> EXCERPTED RECORDS:
+ + +

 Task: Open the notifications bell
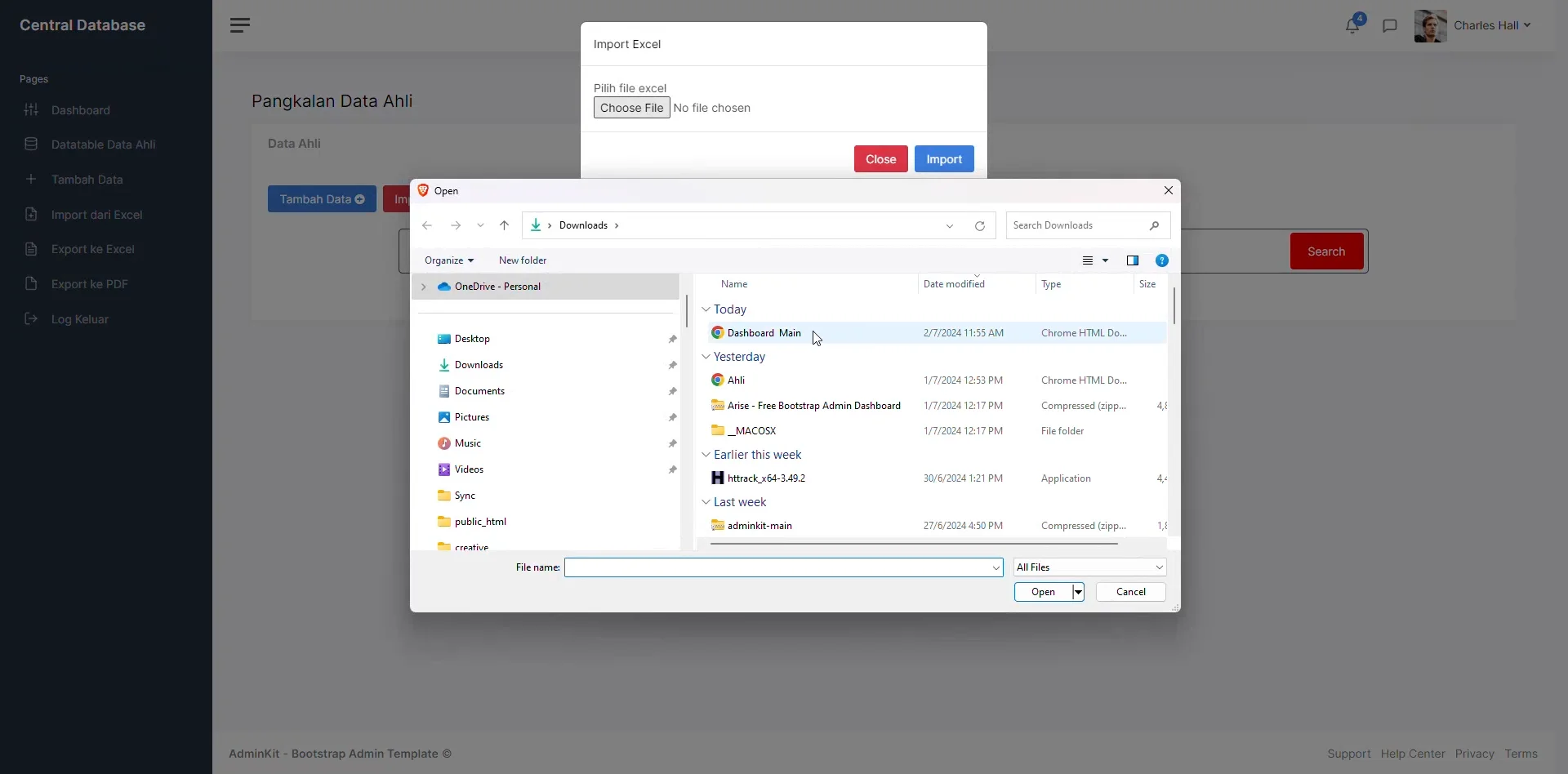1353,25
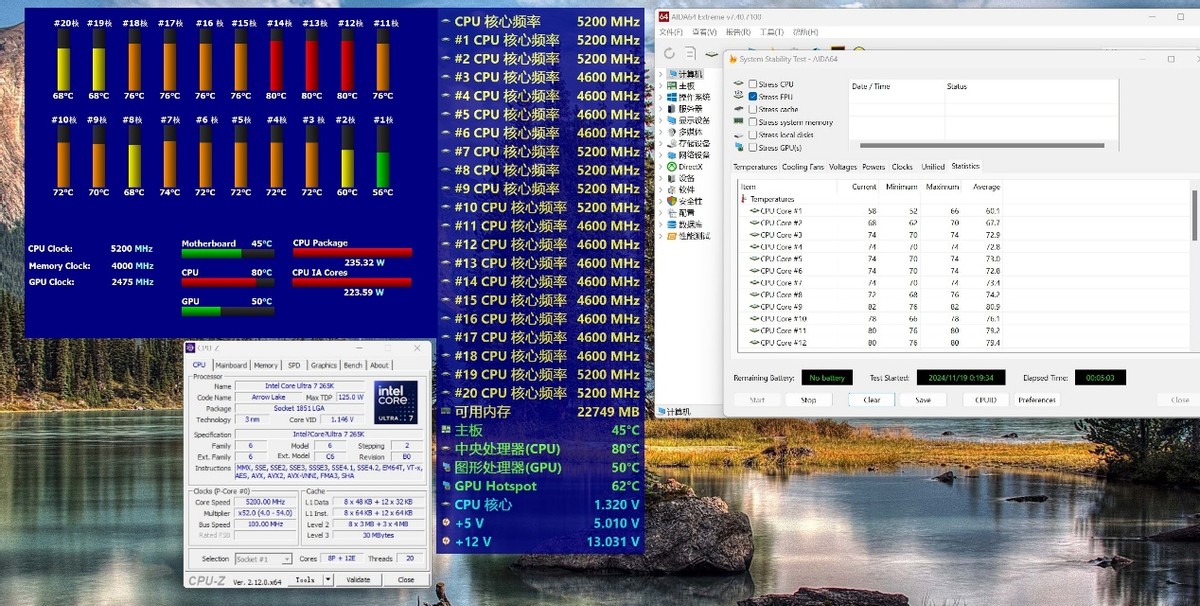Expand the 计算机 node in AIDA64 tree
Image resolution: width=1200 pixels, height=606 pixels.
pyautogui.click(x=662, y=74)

+ + +

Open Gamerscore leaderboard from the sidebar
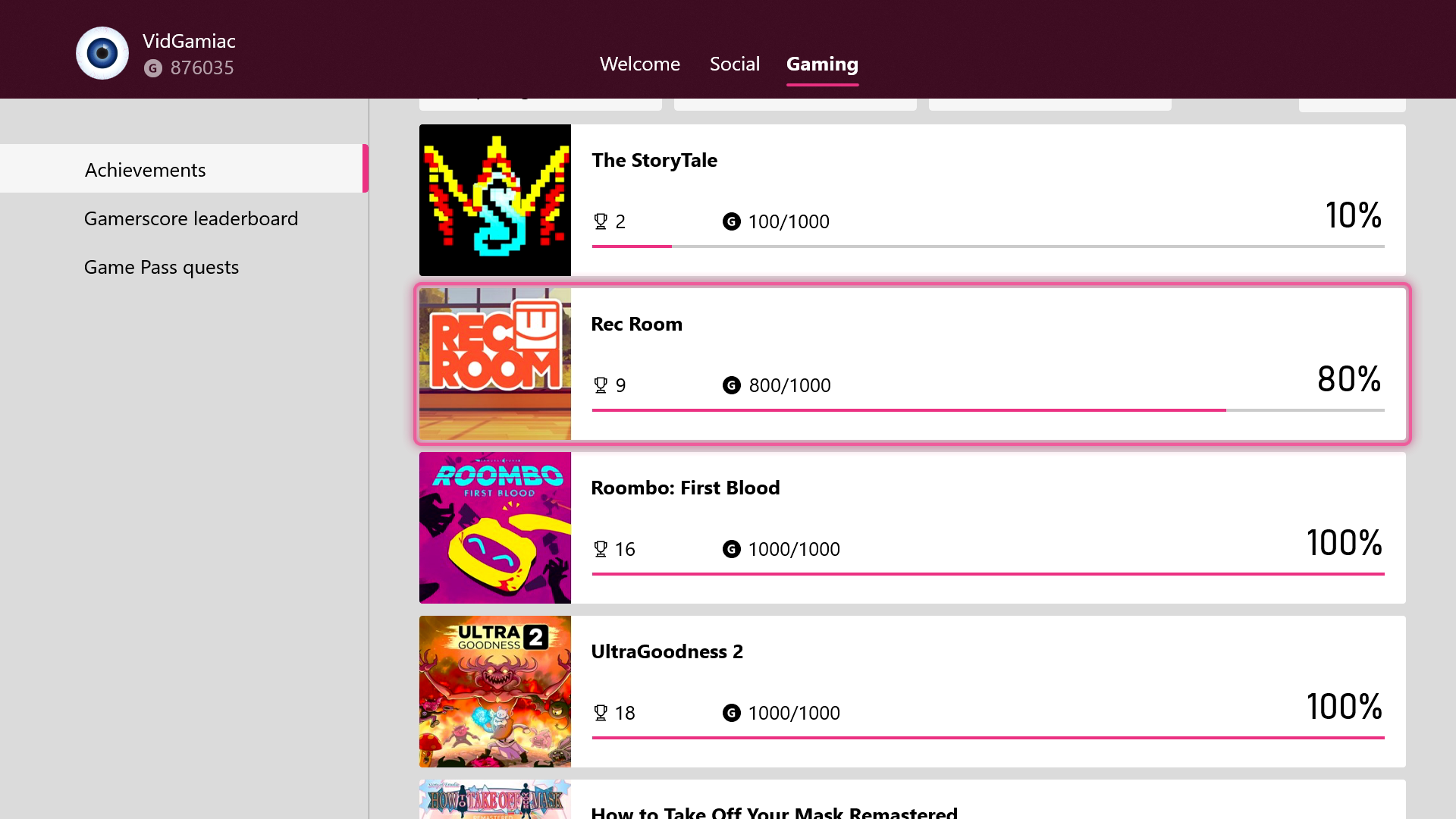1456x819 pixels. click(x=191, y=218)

+ + +

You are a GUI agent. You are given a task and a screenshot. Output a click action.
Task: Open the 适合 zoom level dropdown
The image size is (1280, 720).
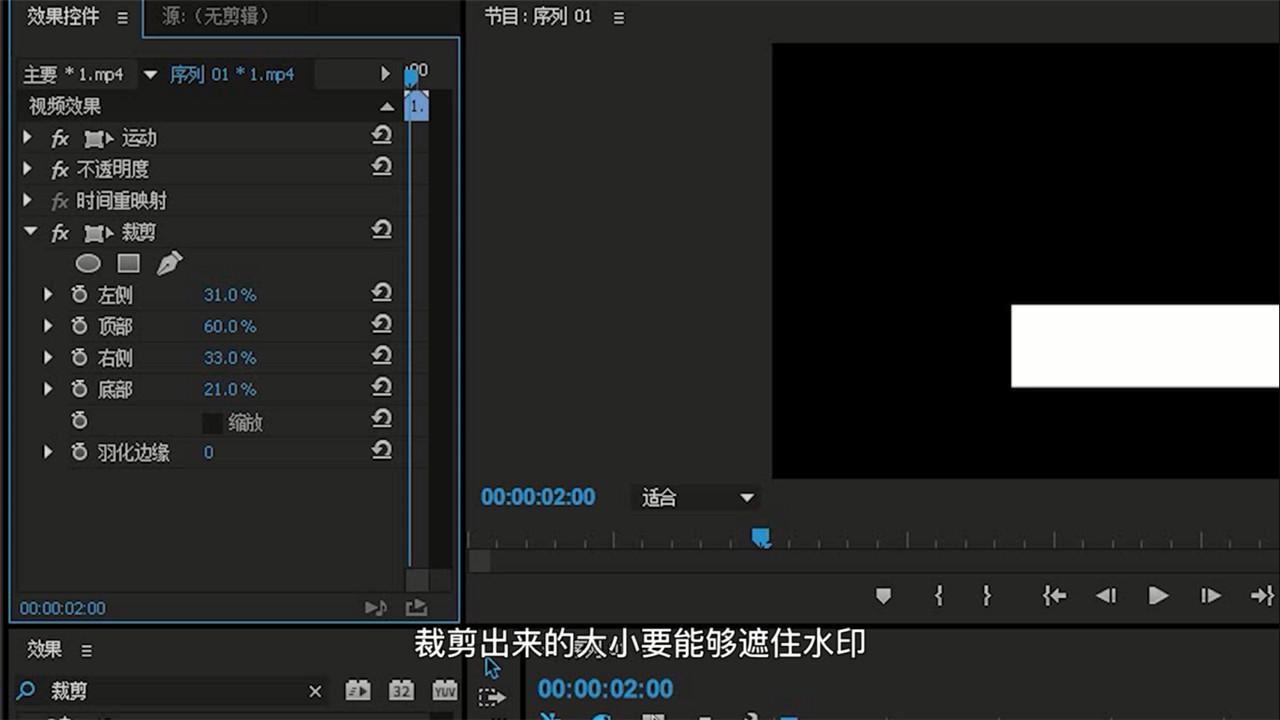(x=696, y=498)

+ + +

> THE PROBLEM: Update the rows starting at the line that contains "You are a GUI" and ending at the line that contains "(x=696, y=498)" by changing "click action" to "tap action" and leaving everything else as it is. Omit the pictures from your answer.

> RESPONSE:
You are a GUI agent. You are given a task and a screenshot. Output a tap action.
Task: Open the 适合 zoom level dropdown
The image size is (1280, 720).
(x=696, y=498)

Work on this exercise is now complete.